Набор заданий:
**a)** Чем, согласно фрагменту текста о деле Ганса Гевельмана, прокурор Карл-Хайнц Цинналь объяснял то, что процесс по делу врачей оказался под вопросом?
**b)** Продолжите фрагмент текста о деле Ганса Гевельмана, начиная сразу после его последнего предложения.

Фрагмент текста:
Дело Ганса Гевельмана не освещалось телевидением. Возможно, только одна-две европейские газеты уделили ему по абзацу. Западногерманская пресса оказалась единственной, признавшей значимость этой истории. Двое ее участников умерли таинственной смертью до начала процесса, и британский корреспондент в Гамбурге конфиденциально докладывал, что их смерть была на совести ODESSA. Стивенсон из любопытства позвонил государственному прокурору Карлу-Хайнцу Цинналю в гессенскую прокуратуру. Он сказал, что и третий обвиняемый из Западной Германии только что умер насильственной смертью. Он также подтвердил, что в числе погибших был профессор Вернер Гейде, ответственный за «эвтаназию», и что процесс по делу врачей, замешанных в подобной деятельности, теперь поставлен под вопрос: «Думаю, существуют люди, стремящиеся сорвать процесс, и что есть врачи, которые не хотят, чтобы назывались их имена и подробности их работы в нацистский период».
Вот почему подобным образом умерли Фридрих Тильман и Эвальд Петерс, глава службы личной безопасности канцлера Людвига Эрхарда. Говорили, что Тильман «неудачно упал и скончался от повреждений», а Петерс повесился после ареста, будучи обвиненным в убийствах по приказам СС.
Предполагали, что ODESSA защищала тех, кто был замешан в эвтаназии. Гейде после побега из американского военного грузовика в 1947 году жил и процветал под чужим именем в Шлезвиг-Гольштейне. Он работал как медицинский советник государственной страховой организации и местных судов и в этом качестве под именем Фрица Саваде достиг благополучия. Когда его истинное имя открылось, он был арестован. Затем начались раскопки старых свидетельств и поиски его новых друзей, организовавших его защиту.

Содержимое набора данных:
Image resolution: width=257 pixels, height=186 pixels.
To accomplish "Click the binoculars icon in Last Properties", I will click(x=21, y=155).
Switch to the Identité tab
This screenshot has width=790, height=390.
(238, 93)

Ответы:
**a)** Процесс оказался под вопросом после гибели обвиняемых, в том числе профессора Вернера Гейде. Цинналь полагал, что существуют люди, стремящиеся сорвать процесс. По его мнению, некоторые врачи не хотят, чтобы назывались их имена и подробности их работы в нацистский период.

**b)**
В самом разгаре этого дела исчез министр образования земли Шлезвиг-Гольштейн — Эдо Остерло. Через сутки его «утонувшее» тело нашли на метровой глубине. Остерло был довольно противоречивой фигурой. Он вступился за Вернера Кателя, бывшего члена комиссии рейха по утилизации детей. Комиссия являлась частью большого ведомства, занимавшегося людьми, недостойными с расовой точки зрения и бесполезными в прочих отношениях, которые предназначались для утилизации. Выяснилось, что Остерло всегда знал настоящее имя «доктора Саваде», которого теперь вывели на чистую воду как печально известного доктора Гейде. Он числился во всех западногерманских списках разыскиваемых преступников и был помечен черным треугольником, которым обозначали убийц. Тем не менее министр заверял родителей, что они могут без боязни отдавать своих детей в руки этого доктора.
Процесс по делу врачей рушился. Четверо важных обвиняемых были мертвы, а пятый — доктор Герхард Боне — бежал в Латинскую Америку, когда стало известно о прошлом Гейде.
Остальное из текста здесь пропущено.